§ **Data listing**:

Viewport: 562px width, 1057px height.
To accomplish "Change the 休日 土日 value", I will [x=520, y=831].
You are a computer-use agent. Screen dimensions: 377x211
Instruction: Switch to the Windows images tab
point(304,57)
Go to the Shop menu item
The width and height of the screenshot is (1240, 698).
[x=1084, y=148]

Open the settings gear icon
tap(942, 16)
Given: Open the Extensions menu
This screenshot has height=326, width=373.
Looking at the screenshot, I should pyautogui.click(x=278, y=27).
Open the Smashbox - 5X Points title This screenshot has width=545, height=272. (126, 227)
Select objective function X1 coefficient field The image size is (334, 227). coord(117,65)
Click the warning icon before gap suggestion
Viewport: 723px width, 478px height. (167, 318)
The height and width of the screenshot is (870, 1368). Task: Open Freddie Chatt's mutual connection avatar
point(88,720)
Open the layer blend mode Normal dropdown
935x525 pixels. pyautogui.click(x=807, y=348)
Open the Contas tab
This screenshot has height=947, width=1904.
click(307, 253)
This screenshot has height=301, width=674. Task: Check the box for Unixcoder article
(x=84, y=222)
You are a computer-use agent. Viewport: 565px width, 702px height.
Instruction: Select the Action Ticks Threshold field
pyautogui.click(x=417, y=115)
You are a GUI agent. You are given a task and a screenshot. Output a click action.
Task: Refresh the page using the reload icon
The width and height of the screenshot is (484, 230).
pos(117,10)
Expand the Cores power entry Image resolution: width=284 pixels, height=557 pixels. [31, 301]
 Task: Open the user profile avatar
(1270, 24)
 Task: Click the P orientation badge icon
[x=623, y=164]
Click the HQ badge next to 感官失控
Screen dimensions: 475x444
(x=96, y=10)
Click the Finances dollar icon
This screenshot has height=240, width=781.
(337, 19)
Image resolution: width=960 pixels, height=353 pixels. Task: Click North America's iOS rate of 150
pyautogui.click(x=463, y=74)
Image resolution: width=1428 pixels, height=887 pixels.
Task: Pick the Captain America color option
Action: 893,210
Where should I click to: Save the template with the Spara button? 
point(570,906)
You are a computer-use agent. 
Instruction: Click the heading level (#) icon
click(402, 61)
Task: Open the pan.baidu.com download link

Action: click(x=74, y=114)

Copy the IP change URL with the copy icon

§ **Description of the task**:
What is needed is each line of the entries that contains the word "agent".

§ **Exercise output**:
You are a computer-use agent. Screen dimensions: 377x211
You are a computer-use agent. Viewport: 565px width, 702px height.
You are a GUI agent. You are given a task and a screenshot. Output a click action.
You are a computer-use agent. 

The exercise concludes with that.